Models were validated graphically and analytically. Programming was done in SAS (SAS Institute Inc., 2000).

RESULTS

Demographic Variables

Table 1 shows demographic characteristics of the sample by ethnic group. There were significant differences on demographic characteristics by ethnicity, with Hispanics being younger than non-Hispanic Whites, and reporting fewer years of self and parental education than both non-Hispanic Whites and Blacks.

Table 1.

Group comparisons (Hispanic [n= 81], non-Hispanic White [n= 1102], non-Hispanic Black [n= 388]) on demographic variables

Variable Hispanic
Non-Hispanic White
Non-Hispanic Black
Group Comparisonsa
Pairwise Comparisonsb
M (SD)/% M (SD)/% M (SD)/% F/χ2(p) H-W H-B B-W
Age (years) 71.76 (8.76) 80.77 (6.76) 72.88 (6.36) 234.44 (<.001) <.001 .366 <.001
Own education (years) 10.47 (4.95) 14.78 (2.92) 14.46 (3.44) 68.83 (<.001) <.001 <.001 .215
Parental education (years) 5.56 (4.46) 10.05 (3.69) 9.32 (3.72) 53.70 (<.001) <.001 <.001 .004
Women 69.14 74.50 73.45 1.19 (.549)
Open in a new tab

Note.

a

Results from Analyses of Variance (ANOVAs), F ( p), and Chi Square test, χ2 ( p) on demographic characteristics by ethnic group (Hispanic [H], non-Hispanic White [W] and non-Hispanic Black [B]).

b

Results from follow-up independent samples t-tests with Tukey’s correction.

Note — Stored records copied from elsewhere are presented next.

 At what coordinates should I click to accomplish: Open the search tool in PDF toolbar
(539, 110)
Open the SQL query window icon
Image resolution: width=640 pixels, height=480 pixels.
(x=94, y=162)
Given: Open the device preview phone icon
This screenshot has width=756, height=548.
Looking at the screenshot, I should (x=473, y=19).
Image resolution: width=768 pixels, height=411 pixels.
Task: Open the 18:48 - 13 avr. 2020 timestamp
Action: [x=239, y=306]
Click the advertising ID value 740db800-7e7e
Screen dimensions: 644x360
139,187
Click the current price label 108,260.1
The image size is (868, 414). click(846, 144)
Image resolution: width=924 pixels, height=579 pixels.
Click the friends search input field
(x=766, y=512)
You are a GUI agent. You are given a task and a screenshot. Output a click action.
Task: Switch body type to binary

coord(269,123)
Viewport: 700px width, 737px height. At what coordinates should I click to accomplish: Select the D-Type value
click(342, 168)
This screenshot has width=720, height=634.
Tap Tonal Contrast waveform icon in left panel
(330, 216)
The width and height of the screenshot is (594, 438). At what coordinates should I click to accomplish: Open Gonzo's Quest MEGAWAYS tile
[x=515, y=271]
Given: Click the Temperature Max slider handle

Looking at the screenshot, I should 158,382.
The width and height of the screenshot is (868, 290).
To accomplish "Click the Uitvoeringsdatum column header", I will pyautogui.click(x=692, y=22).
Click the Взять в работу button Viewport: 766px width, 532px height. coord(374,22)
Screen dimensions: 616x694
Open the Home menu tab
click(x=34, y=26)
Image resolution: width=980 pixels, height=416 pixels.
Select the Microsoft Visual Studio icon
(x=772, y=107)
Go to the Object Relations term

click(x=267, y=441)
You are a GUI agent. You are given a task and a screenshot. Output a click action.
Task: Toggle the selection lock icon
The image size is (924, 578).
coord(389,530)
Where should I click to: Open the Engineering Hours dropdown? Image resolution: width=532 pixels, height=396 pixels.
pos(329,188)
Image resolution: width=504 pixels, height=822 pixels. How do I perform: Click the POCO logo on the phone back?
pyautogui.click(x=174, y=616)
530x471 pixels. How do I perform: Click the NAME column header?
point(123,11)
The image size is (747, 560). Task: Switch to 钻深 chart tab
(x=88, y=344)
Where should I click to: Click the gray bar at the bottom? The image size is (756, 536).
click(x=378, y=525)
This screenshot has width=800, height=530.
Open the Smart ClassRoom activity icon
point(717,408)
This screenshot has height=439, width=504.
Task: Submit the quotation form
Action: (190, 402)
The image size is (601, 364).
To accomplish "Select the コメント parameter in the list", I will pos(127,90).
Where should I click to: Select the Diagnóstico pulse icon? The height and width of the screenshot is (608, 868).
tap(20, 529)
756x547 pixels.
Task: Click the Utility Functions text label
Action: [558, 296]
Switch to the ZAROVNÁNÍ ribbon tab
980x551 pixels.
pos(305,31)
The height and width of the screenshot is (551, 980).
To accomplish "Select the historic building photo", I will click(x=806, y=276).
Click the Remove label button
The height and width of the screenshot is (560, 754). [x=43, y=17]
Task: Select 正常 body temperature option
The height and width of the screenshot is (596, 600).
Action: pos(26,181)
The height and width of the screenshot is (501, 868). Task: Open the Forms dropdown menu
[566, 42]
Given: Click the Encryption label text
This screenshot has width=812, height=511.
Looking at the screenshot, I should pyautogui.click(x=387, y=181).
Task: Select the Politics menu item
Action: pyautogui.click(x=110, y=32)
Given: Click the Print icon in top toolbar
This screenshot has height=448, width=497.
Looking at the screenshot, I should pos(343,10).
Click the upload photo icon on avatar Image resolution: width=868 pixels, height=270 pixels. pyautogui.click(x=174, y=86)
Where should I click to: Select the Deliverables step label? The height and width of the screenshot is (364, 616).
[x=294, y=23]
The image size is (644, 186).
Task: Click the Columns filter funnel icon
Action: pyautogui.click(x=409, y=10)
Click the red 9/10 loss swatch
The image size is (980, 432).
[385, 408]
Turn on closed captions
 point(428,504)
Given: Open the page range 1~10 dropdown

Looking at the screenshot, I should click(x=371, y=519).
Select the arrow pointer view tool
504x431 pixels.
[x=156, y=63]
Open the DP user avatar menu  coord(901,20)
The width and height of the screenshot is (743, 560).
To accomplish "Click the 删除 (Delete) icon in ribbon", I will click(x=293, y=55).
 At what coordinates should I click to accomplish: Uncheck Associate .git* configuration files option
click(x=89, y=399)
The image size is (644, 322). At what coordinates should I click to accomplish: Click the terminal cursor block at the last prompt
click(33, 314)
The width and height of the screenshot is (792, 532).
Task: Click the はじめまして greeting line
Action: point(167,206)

In a crude analysis of the Hispanic participants, 33 (40.74%) were born in the continental United States. Within foreign-born Hispanics, 39.58% were born in Mexico, 31.26% in the Caribbean islands, 14.58% in South America, and 14.58% in Central America. Those who were born outside the United States had been living in the US for a mean of 36.38 years (SD = 18.81; range, 2–76). Forty-eight participants (59.26%) identified themselves as primarily Spanish-speaking. Most Hispanics identified their primary race as White (89.87%), six as Black (7.59%), and two as Indian (2.53%).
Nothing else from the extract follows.